§ Records supplied
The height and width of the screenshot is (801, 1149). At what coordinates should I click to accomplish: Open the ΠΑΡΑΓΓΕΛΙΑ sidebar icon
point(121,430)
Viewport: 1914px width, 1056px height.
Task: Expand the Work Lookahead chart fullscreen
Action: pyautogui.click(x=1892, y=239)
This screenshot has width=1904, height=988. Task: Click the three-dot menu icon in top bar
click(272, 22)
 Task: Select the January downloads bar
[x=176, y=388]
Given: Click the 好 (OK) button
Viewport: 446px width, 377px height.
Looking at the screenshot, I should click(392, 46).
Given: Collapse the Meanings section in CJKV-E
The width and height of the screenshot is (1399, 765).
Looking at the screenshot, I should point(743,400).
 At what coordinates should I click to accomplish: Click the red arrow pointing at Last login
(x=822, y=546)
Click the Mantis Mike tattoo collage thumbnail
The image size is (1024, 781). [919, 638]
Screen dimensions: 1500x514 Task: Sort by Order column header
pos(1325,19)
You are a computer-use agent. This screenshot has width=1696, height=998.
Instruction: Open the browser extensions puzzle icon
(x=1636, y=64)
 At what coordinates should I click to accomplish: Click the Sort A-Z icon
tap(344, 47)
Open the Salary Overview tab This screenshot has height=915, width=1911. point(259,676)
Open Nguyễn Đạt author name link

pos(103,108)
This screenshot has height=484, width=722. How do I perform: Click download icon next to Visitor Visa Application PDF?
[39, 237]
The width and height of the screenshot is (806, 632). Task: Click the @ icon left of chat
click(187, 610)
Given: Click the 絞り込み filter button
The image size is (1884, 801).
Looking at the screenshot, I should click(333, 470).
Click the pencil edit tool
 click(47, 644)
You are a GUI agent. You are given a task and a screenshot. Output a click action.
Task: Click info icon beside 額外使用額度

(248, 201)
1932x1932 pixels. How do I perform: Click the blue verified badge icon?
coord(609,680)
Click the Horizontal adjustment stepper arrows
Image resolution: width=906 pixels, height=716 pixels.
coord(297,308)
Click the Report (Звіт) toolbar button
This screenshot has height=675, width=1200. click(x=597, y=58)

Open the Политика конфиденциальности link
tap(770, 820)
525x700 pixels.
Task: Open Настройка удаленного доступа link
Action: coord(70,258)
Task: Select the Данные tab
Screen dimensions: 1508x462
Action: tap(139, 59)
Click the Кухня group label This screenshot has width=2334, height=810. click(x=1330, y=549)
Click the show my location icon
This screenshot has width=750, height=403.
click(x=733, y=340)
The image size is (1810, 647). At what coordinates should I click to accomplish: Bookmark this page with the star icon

§ Task prompt
Only an exact copy of all the data will do as the answer.

§ Task result
The height and width of the screenshot is (801, 1149). At what coordinates should I click to accomplish: Open the ΠΑΡΑΓΓΕΛΙΑ sidebar icon
point(121,430)
Viewport: 1914px width, 1056px height.
Task: Expand the Work Lookahead chart fullscreen
Action: pyautogui.click(x=1892, y=239)
This screenshot has width=1904, height=988. Task: Click the three-dot menu icon in top bar
click(272, 22)
 Task: Select the January downloads bar
[x=176, y=388]
Given: Click the 好 (OK) button
Viewport: 446px width, 377px height.
Looking at the screenshot, I should click(392, 46).
Given: Collapse the Meanings section in CJKV-E
The width and height of the screenshot is (1399, 765).
Looking at the screenshot, I should point(743,400).
 At what coordinates should I click to accomplish: Click the red arrow pointing at Last login
(x=822, y=546)
Click the Mantis Mike tattoo collage thumbnail
The image size is (1024, 781). [919, 638]
Screen dimensions: 1500x514 Task: Sort by Order column header
pos(1325,19)
You are a computer-use agent. This screenshot has width=1696, height=998.
Instruction: Open the browser extensions puzzle icon
(x=1636, y=64)
 At what coordinates should I click to accomplish: Click the Sort A-Z icon
tap(344, 47)
Open the Salary Overview tab This screenshot has height=915, width=1911. point(259,676)
Open Nguyễn Đạt author name link

pos(103,108)
This screenshot has height=484, width=722. How do I perform: Click download icon next to Visitor Visa Application PDF?
[39, 237]
The width and height of the screenshot is (806, 632). Task: Click the @ icon left of chat
click(187, 610)
Given: Click the 絞り込み filter button
The image size is (1884, 801).
Looking at the screenshot, I should click(333, 470).
Click the pencil edit tool
 click(47, 644)
You are a GUI agent. You are given a task and a screenshot. Output a click action.
Task: Click info icon beside 額外使用額度

(248, 201)
1932x1932 pixels. How do I perform: Click the blue verified badge icon?
coord(609,680)
Click the Horizontal adjustment stepper arrows
Image resolution: width=906 pixels, height=716 pixels.
coord(297,308)
Click the Report (Звіт) toolbar button
This screenshot has height=675, width=1200. click(x=597, y=58)

Open the Политика конфиденциальности link
tap(770, 820)
525x700 pixels.
Task: Open Настройка удаленного доступа link
Action: coord(70,258)
Task: Select the Данные tab
Screen dimensions: 1508x462
Action: tap(139, 59)
Click the Кухня group label This screenshot has width=2334, height=810. click(x=1330, y=549)
Click the show my location icon
This screenshot has width=750, height=403.
click(x=733, y=340)
The image size is (1810, 647). At what coordinates should I click to accomplish: Bookmark this page with the star icon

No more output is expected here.